Explore a vast castle. Solve baffling puzzles. An old school style text adventure without the old school cruelty. Excellent for new players and veterans of the genre (has in game instructions and a limited list of verbs to reduce confusion).
39th Place - 30th Annual Interactive Fiction Competition (2024)
| Average Rating: Number of Reviews Written by IFDB Members: 4 |
This is a sweet, fairly simple game that wasn’t quite what I expected based on the blurb. The mystery is solved via notes you happen upon throughout the castle, and is incidental to the main objective, (Spoiler - click to show)which is collecting items of armor (and possibly a sword) in order to defeat a dragon. It took me only about a half hour to finish, and my playthrough started with this infelicitous exchange:
Castle Entrance
You see the entrance to the castle in the east, and it has been thrown open, with no one inside. The entryway is covered in soot and burn marks. Whatever caused this doesn't seem to be nearby anymore. At your feet is a small booklet with the heading "Instruction Booklet"
>get booklet
That's hardly portable.
>x entryway
You can't see any such thing.
>x marks
You can't see any such thing.
>x soot
You can't see any such thing.
Seeing this game gave me trepidation. Marked 'an hour and a half', parser game, 'Old School', 'Excellent for new players and veterans of the genre', a classic-looking castle on the cover; it had all the markings of some custom-parser windows executable game that is huge and buggy and the author keeps insisting 'The game is easy' or 'You're playing wrong', as has happened in countless past IFComps.
Imagine my relief when:
* The first sentence made me laugh, and
* the game turned out to be fair, well-programmed, and have an adjustable play length.

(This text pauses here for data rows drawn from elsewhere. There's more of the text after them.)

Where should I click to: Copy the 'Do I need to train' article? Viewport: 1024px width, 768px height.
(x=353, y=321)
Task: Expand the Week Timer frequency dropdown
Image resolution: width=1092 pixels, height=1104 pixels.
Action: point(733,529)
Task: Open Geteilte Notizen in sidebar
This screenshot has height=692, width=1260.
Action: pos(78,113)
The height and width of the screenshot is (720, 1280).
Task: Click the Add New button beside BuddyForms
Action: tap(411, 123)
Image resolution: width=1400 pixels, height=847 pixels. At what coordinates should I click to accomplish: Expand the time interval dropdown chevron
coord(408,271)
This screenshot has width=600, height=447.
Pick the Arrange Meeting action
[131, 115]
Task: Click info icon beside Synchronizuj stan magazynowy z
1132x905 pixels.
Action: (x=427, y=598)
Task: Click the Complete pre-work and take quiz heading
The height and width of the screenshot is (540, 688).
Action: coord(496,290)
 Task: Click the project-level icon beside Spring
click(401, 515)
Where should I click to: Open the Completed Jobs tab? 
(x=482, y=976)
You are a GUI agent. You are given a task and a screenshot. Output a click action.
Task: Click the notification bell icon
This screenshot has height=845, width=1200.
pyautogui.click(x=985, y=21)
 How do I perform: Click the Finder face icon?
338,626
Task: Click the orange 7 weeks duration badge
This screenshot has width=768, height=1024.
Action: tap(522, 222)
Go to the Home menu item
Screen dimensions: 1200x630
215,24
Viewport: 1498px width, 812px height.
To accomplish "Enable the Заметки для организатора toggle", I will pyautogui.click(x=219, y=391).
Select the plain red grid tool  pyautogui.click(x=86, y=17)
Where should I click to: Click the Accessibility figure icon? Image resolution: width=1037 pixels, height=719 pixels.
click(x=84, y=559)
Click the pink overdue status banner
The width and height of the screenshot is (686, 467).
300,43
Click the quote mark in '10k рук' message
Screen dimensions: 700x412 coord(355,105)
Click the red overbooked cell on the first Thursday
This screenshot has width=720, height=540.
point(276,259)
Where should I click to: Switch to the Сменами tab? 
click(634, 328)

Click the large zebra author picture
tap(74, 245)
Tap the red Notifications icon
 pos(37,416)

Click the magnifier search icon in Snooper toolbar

In this game, you are a reporter assigned to cover a royal wedding. You arrive late (intentionally) to find everyone gone and the castle unusually hot.
This game lets you access the end from the beginning! At any point you can enter the final battle, with a random chance to win based on your overall score. So the game only really lasts as long as you want it.
Gameplay is pretty simple, mostly 'pick up item and use it here'. There are some more complex puzzles; there was one maze I solved halfway but gave up on just because I don't really like mazes. Once I saw the spoilery map, I realized that it wasn't even hard, but such is the fate of weak walkthrough users like myself. The only other hard puzzle was one that I had seen others talking about on here so I knew how to solve.
There were several unimplemented interactions and synonyms.
Overall, the interactions were satisfying and the writing funny. Something felt a bit 'light' about the game, both in puzzles and writing, but what is here seemed good. I do think I ran into a bug or unusual luck, because I was able to beat a luck-based game without rigging it the way the game suggested.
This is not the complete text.